### Brief
For each line in the data below that holds "screenshot", return a copy.

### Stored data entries
━━━━━━━━━━━━━━━━━━━━
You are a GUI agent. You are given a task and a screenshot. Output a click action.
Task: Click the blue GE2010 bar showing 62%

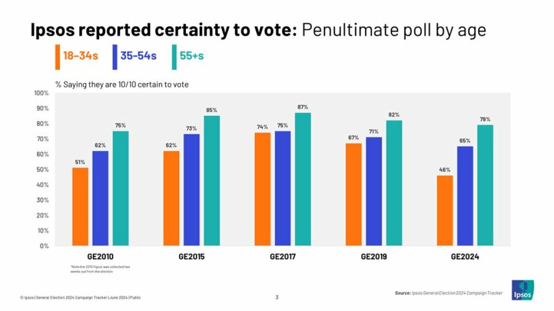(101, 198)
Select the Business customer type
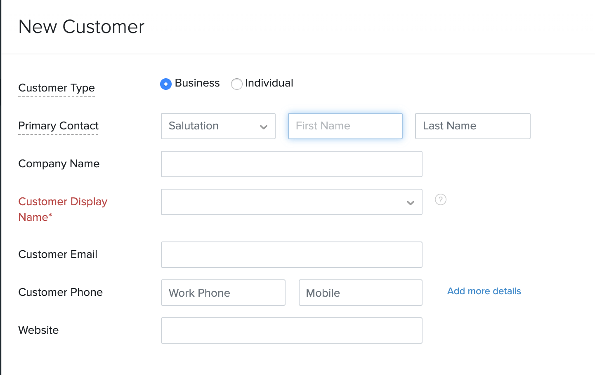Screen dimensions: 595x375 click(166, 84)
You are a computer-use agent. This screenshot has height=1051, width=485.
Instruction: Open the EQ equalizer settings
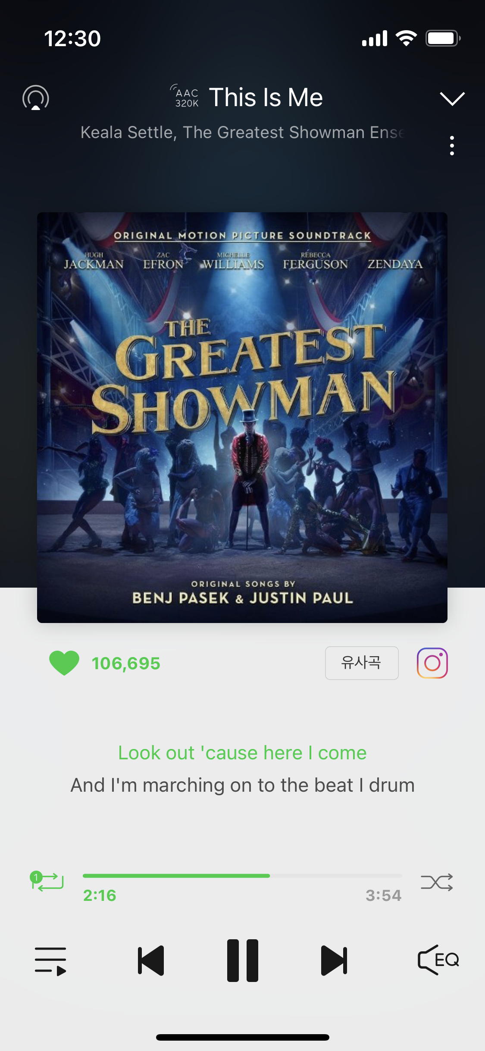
━━━━━━━━━━━━━━━━━━━━
### Result below
You are a GUI agent. You are given a task and a screenshot. Output a click action.
You are a computer-use agent. This screenshot has height=1051, width=485.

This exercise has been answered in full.